What this task involves: Copy every line from the one containing "You are a computer-use agent." through the end of the rows, both included, with the requests kept, and offset each coordinate in the answers by adding 89. Leave the pictures out of your answer.

Records provided:
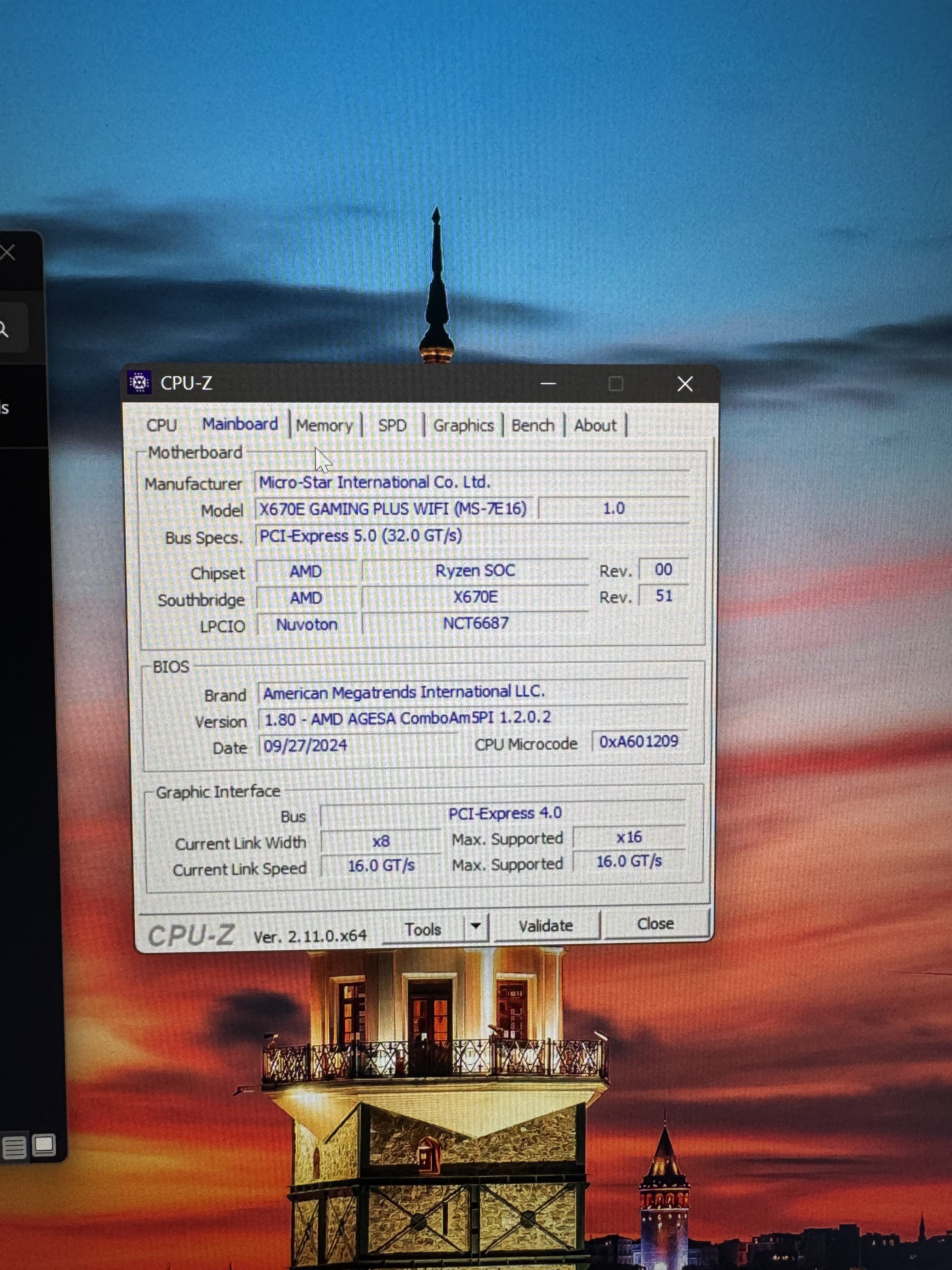Switch to details list view icon
952x1270 pixels.
pos(14,1148)
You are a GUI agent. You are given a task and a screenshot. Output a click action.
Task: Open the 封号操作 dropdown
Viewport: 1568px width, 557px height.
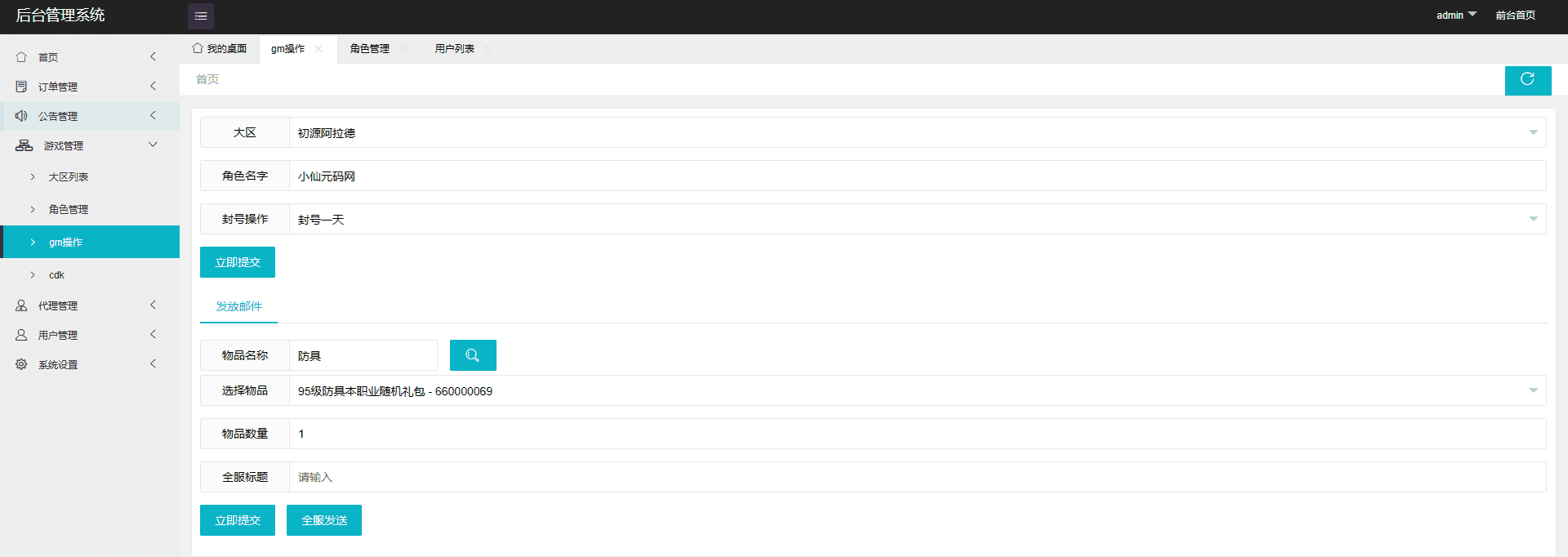pyautogui.click(x=917, y=219)
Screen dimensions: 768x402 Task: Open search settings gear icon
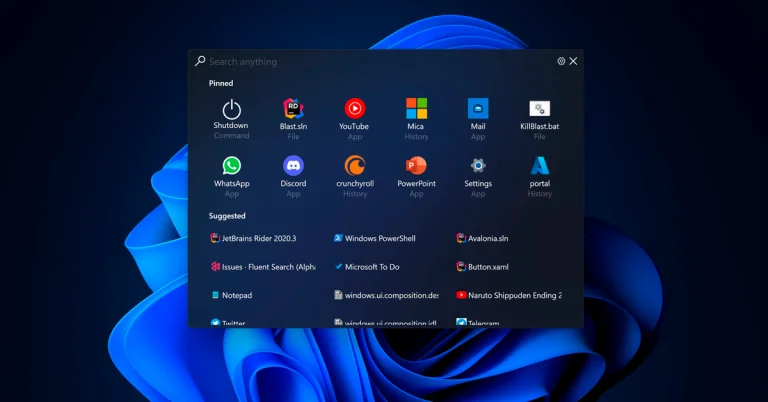561,62
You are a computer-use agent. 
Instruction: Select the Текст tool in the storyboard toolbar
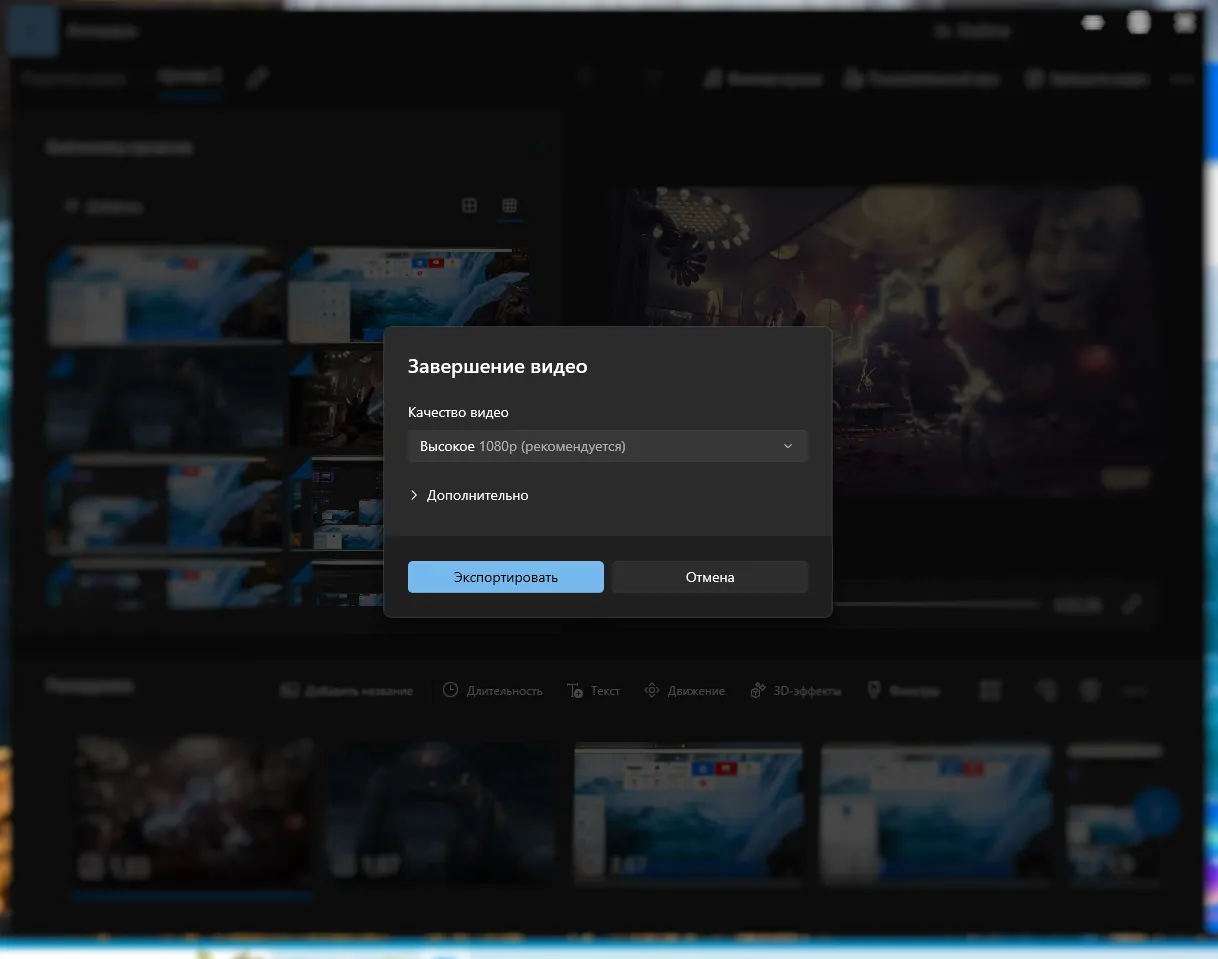click(594, 690)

Exercise result:
You are a computer-use agent. 
Instruction: Select the Текст tool in the storyboard toolbar
click(683, 779)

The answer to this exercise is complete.